Of course, you can't write a loop nest whose depth is determined at run-time (not in Fortran anyway) so you would flatten this into a single loop along the lines of
do ix = 1, product(indices)
If you need the values of the individual indices inside the loop you'll need to unflatten the linearised index. Note that all you are doing is writing the code to transform array indices from N-D into 1-D and vice versa; this is what the compiler does for you when you can specify the rank of an array at compile time. If the inner loops aren't to run over the whole range of the indices you'll have to do something more complicated, careful coding required but not difficult.
Depending on what you are actually trying to do this may or may not be either a good or even satisfactory approach. If you are trying to write a function to compute a value at each element in an array whose rank is not known when you write the function then the preceding suggestion is dead flat wrong, in this case you would want to write an elemental function.
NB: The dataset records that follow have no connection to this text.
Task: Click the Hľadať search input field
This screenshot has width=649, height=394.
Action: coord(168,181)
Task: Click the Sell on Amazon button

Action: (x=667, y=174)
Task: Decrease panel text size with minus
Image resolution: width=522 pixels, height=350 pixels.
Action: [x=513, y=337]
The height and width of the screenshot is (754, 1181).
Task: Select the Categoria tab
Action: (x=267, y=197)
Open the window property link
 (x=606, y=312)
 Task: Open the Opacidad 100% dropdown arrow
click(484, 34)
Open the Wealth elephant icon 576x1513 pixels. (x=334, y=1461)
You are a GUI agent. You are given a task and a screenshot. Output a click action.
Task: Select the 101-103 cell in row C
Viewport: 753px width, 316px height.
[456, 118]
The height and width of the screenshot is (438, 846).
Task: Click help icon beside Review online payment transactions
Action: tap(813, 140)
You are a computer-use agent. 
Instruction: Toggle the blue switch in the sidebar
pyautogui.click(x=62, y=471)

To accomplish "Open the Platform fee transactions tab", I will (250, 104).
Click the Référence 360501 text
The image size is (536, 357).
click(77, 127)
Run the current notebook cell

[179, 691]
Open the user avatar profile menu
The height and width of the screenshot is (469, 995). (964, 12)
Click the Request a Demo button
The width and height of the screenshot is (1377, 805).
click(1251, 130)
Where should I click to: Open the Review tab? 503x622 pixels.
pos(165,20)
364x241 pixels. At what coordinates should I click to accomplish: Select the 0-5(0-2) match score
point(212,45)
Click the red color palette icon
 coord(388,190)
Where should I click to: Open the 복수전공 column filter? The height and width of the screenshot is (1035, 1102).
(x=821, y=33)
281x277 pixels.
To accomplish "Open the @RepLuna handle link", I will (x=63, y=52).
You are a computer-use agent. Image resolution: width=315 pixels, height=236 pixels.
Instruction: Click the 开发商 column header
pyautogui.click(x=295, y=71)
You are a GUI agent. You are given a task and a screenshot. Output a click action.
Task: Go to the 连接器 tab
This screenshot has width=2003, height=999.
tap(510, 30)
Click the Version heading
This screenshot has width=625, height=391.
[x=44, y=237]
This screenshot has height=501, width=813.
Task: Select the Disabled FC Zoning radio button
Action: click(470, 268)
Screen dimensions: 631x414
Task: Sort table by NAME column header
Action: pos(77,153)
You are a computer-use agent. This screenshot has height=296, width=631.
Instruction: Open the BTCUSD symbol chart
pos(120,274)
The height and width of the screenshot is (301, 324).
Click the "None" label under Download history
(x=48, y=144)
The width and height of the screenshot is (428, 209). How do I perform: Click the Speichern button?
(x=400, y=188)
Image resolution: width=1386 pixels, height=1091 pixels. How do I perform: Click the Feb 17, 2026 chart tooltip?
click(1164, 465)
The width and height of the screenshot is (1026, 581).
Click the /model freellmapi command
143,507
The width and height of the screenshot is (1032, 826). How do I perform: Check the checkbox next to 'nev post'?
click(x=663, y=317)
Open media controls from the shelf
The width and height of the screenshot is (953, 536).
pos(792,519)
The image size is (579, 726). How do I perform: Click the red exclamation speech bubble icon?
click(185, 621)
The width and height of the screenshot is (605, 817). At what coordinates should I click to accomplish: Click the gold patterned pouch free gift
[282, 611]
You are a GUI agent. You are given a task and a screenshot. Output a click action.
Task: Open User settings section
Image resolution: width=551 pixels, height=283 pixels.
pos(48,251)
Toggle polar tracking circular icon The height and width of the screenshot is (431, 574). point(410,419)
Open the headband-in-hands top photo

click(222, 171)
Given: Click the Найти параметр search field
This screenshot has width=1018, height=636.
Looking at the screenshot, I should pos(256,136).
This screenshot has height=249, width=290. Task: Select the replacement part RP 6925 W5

Update your question if you want further information.
you can define your function to have a List argument, which is initially empty
void f(int num,List argumentsSoFar){
// call f() for num+1..Nmax
for(i = num+1 ; i < Nmax ; i++){
List newArgs=argumentsSoFar.clone();
newArgs.add(i);
f(i,newArgs);
}
if (num+1==Nmax){
// do the work with your argument list...i think you wanted to arrive here ;)
}
}
caveat: the stack should be able to handle Nmax depth function calls
Yet another way to achieve what you desire is based on the answer by High Performance Mark, but can be made more general:
subroutine nestedLoop(indicesIn)
! Input indices, of arbitrary rank
integer,dimension(:),intent(in) :: indicesIn
! Internal indices, here set to length 5 for brevity, but set as many as you'd like
integer,dimension(5) :: indices = 0
integer :: i1,i2,i3,i4,i5
indices(1:size(indicesIn)) = indicesIn
do i1 = 0,indices(1)
do i2 = 0,indices(2)
do i3 = 0,indices(3)
do i4 = 0,indices(4)
do i5 = 0,indices(5)
! Do calculations here:
! myFunc(i1,i2,i3,i4,i5)
enddo
enddo
enddo
enddo
enddo
endsubroutine nestedLoop
You now have nested loops explicitly coded, but these are 1-trip loops unless otherwise desired. Note that if you intend to construct arrays of rank that depends on the nested loop depth, you can go up to rank of 7, or 15 if you have a compiler that supports it (Fortran 2008). You can now try:
call nestedLoop([1])
call nestedLoop([2,3])
call nestedLoop([1,2,3,2,1])
You can modify this routine to your liking and desired applicability, add exception handling etc.
From an OOP approach, each loop could be represented by a "Loop" object - this object would have the ability to be constructed while containing another instance of itself. You could then theoretically nest these as deep as you need to.
Loop1 would execute Loop2 would execute Loop3.. and onwards.